3年やってダメならそのときはホームレス
戦ったうえでの敗北は戦わずに敗北するより価値がある、と北方三国志で曹操も言っていたわけだし、いま決断しなければのちのち絶対後悔するのは火を見るより明らかであり、3年やってダメならそのときはホームレスだ、という覚悟であった。
実際の退職が30歳ではなく32歳になったのは、単に貯金が少なすぎてフリーでやってゆく元手がなかったからである。
人との出会いや幸運にめぐまれ、30代で私は探検家兼作家として自立することができた。プロの書き手としてやっていくための最大の条件は、書きたいこと、やりたいことが自分の内側から次々と湧いて出てくるかどうかだ。
ライティングのテクニックなど二の次、書きたいこと、やりたいことがあれば文章はおのずと脳内から溢れ出てくるものである。幸いにして私は生来そういうタイプの人間で、30代のあいだは行動して書くということを一心不乱につづけた。
やりたいことをやりつづけただけだから、煩悩の処理に追われただけだともいえる。そんなことをしているうちに、次にやってくる40歳という区切りを意識するようになった。
人は30代で人生最高の作品をしあげることができる
では40歳をどのようにとらえていたかというと、人生最高の作品をものするリミットとしての区切りである。つまり人生最高の作品は30代の終わりにしあげることができる、いやしあげなければならないという奇妙な信念にとり憑かれていたのである。

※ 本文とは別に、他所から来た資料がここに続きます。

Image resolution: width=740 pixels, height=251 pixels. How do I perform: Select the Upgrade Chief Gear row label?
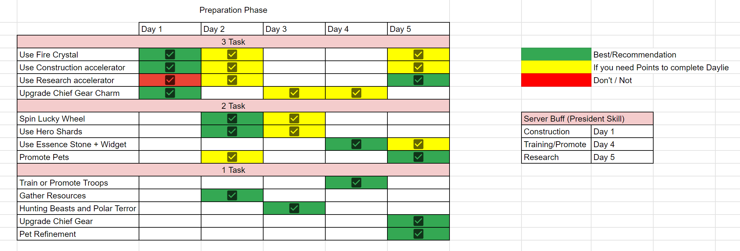[x=78, y=221]
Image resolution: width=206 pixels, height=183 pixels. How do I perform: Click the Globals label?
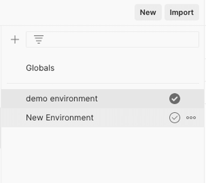pos(40,68)
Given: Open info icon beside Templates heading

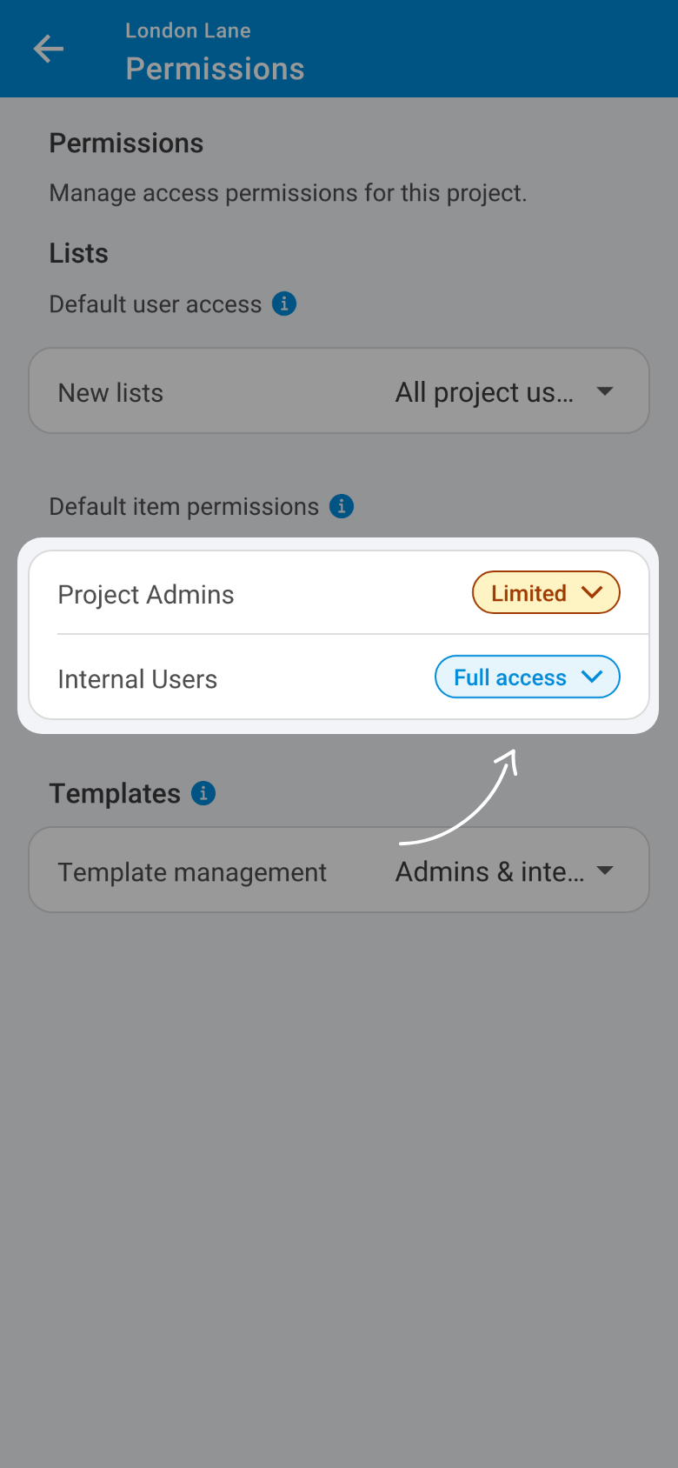Looking at the screenshot, I should [203, 793].
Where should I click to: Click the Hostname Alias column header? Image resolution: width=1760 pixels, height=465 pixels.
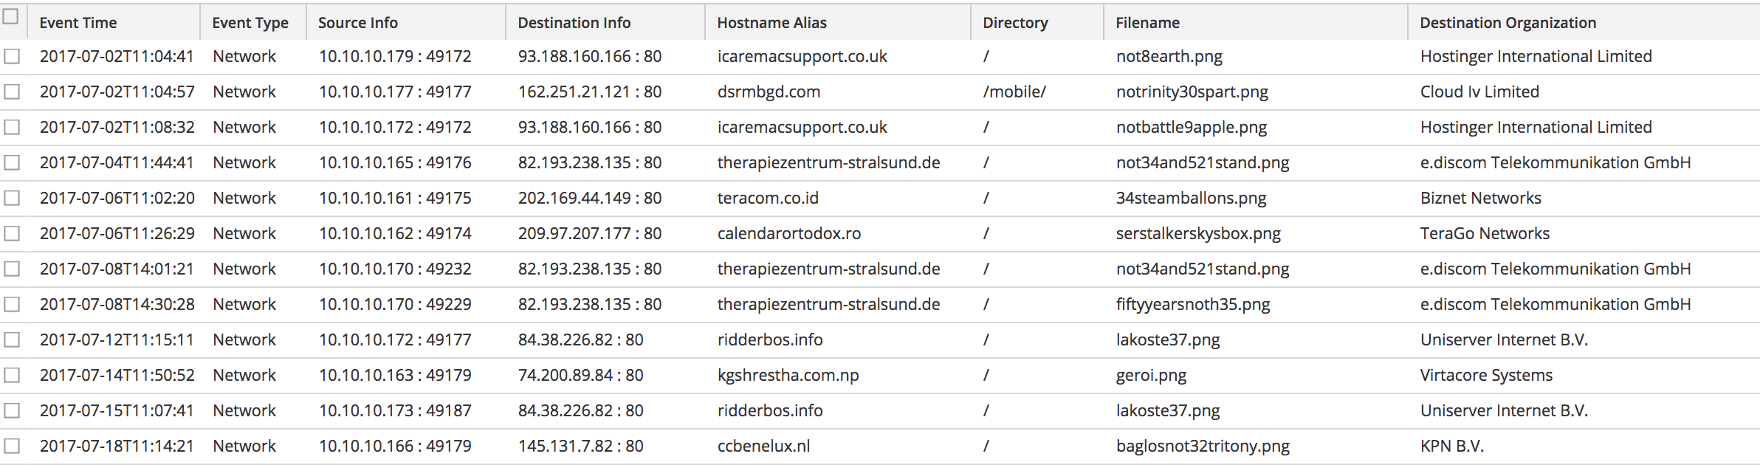[x=772, y=23]
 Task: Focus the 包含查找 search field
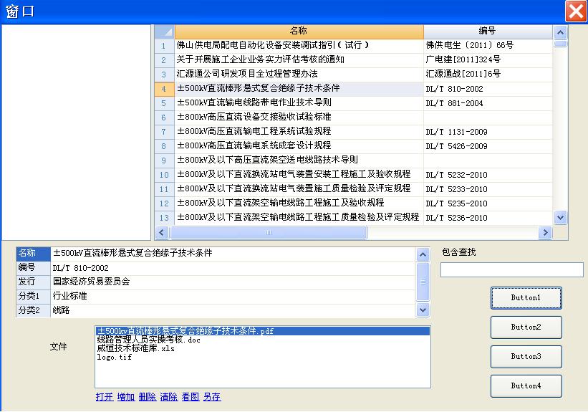(x=511, y=270)

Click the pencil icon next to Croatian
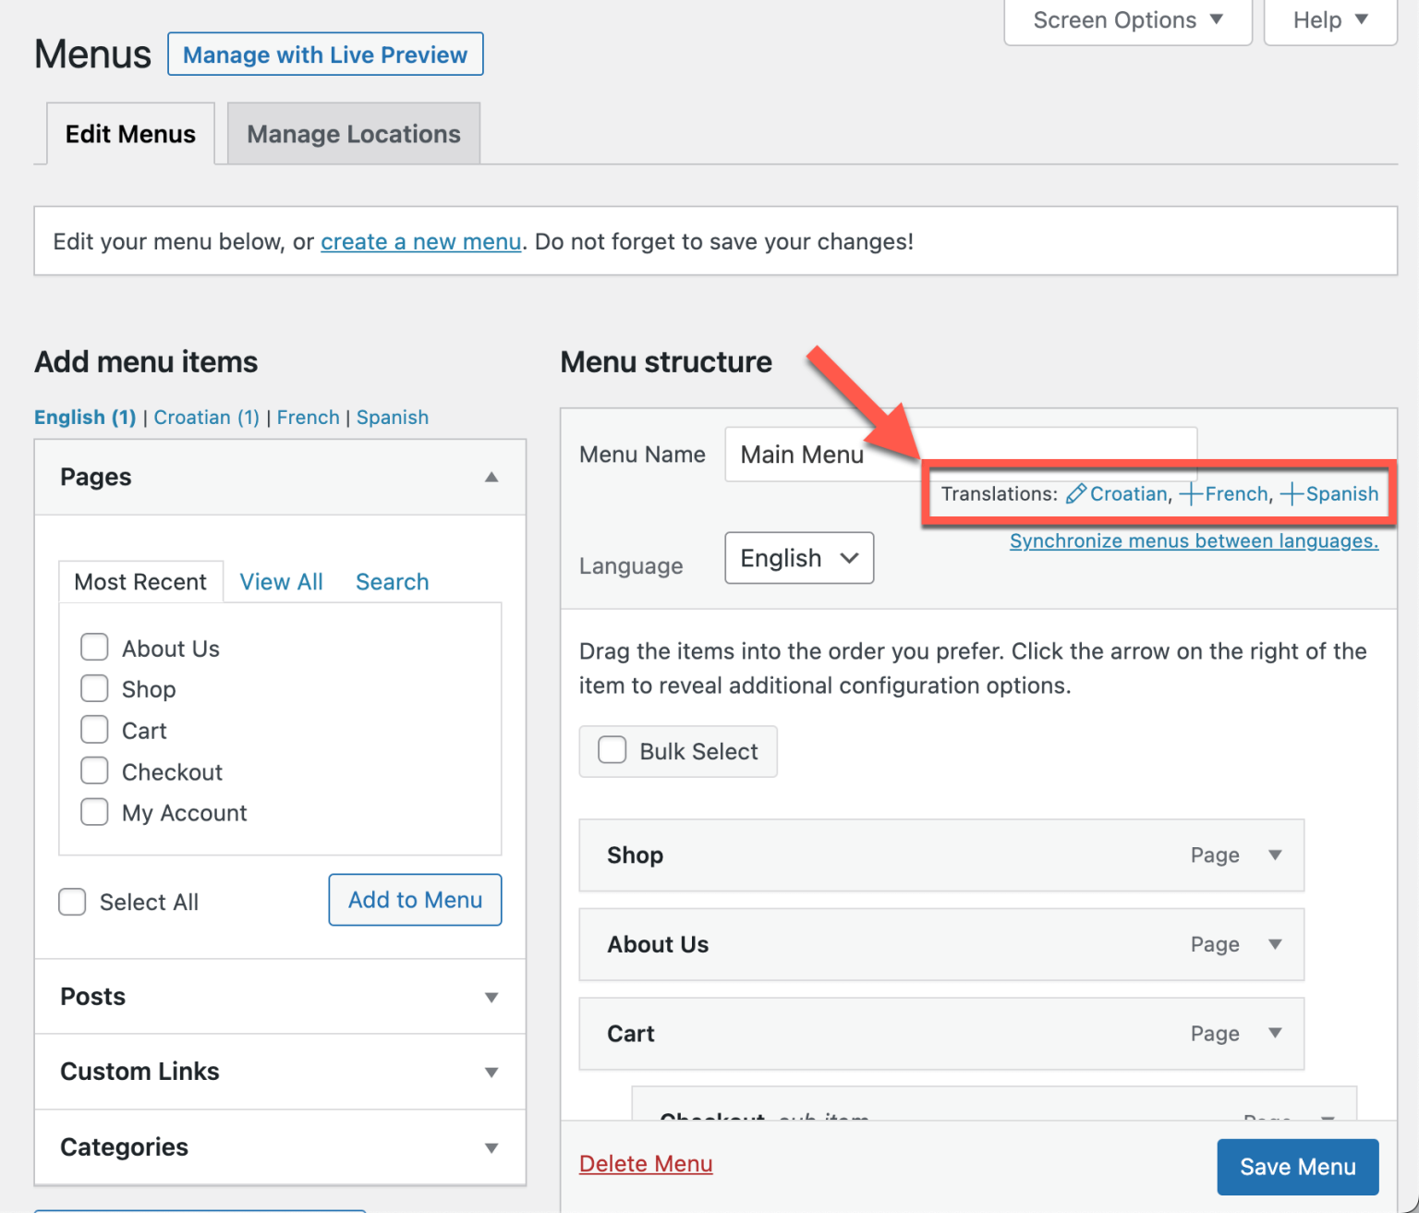1075,494
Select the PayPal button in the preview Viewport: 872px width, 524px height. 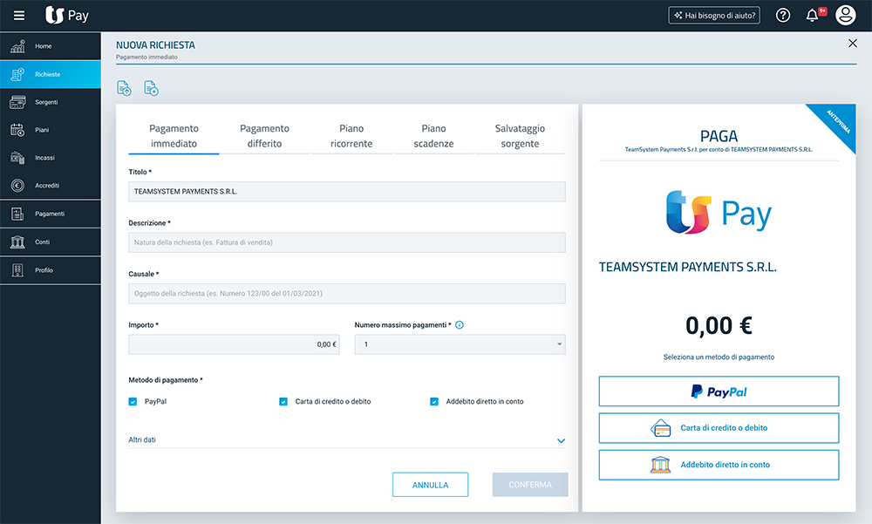[719, 392]
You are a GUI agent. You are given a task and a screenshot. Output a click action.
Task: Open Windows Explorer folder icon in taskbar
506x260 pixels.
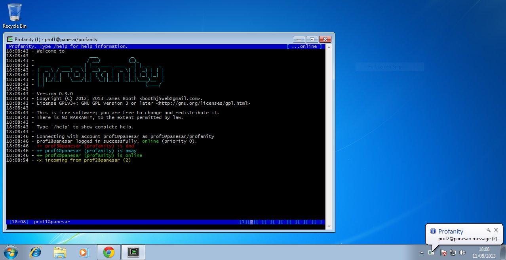[60, 252]
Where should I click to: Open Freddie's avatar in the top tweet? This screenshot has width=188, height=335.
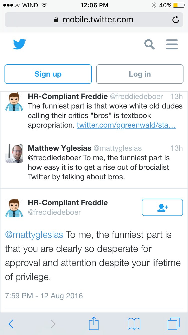click(14, 102)
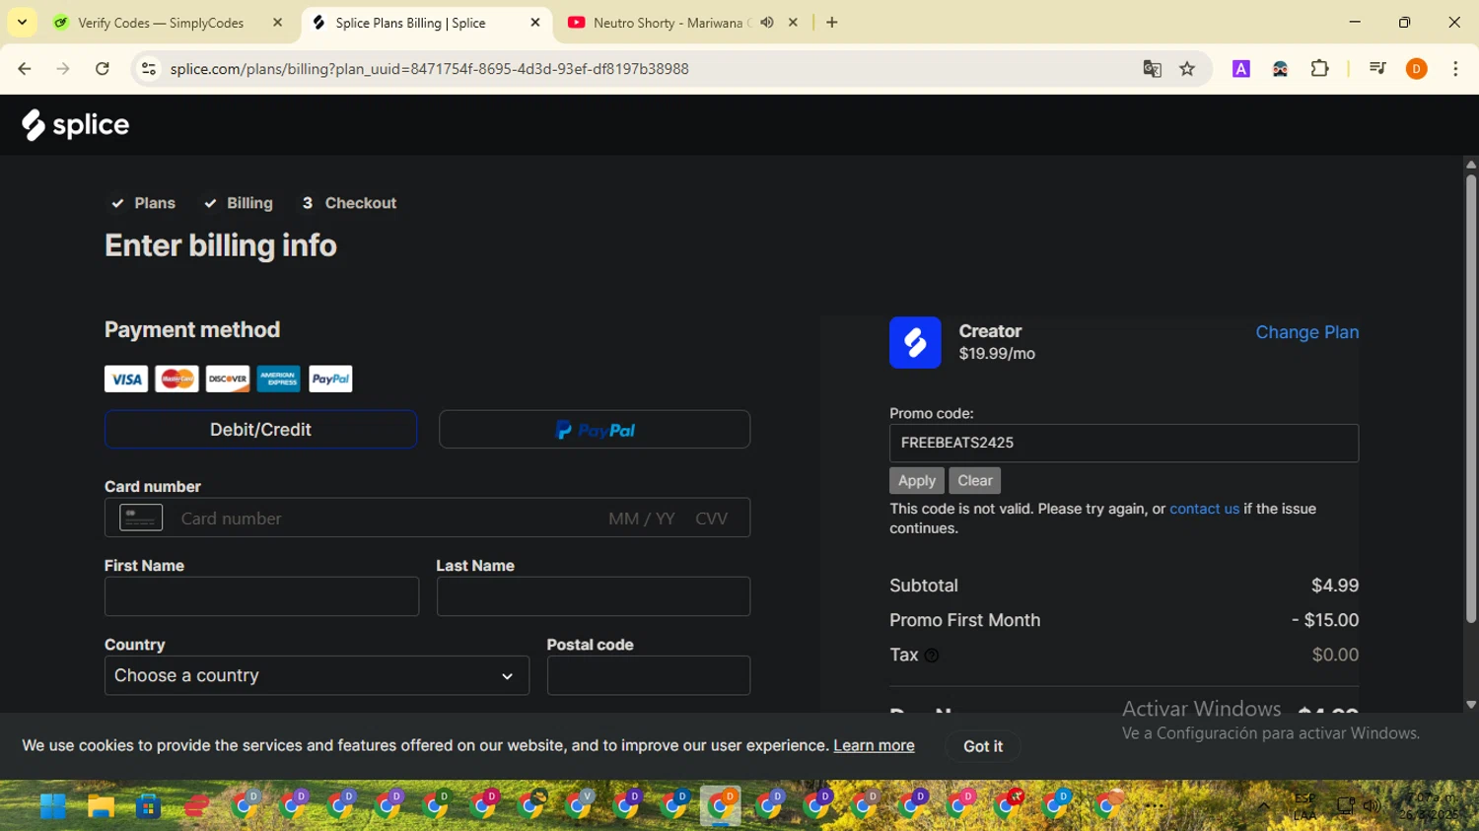Click the First Name input field

[261, 596]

こちらは43歳が頂点であるという持論以上にエビデンスに乏しく、はなはだ心苦しいのであるが、私のなかでは、たとえば若い頃に面白い本を書いていた作家が中年以降になると急に文章のキレがなくなるとか、おなじく20代、30代でヒット曲をがんがんうみだしていたロックバンドが突然鳴りを潜めて名前を聞かなくなる、というようなことが根拠になっていた。
無論、本や音楽の質と売れ行きは必ずしもイコールではない。年をとることで文章の切れ味をうしない本のリーダビリティーが落ちても、内容的にはむしろ深まりや味の出る書き手は少なくない、というかそれが普通だと思うし、中年となり鳴りを潜めていたロックバンドがじつは私の知らないところで活動をつづけ、年齢相応の渋い楽曲を作っていることをラジオで知った、なんてこともあった。
だから売れることと質の深さ、あるいは作品の良し悪しはイコールではないのだが、それでもやはり売れるということには年齢論的な意味があるように思う。暴論を承知のうえでいえば中年になると概して表現はつまらなくなる。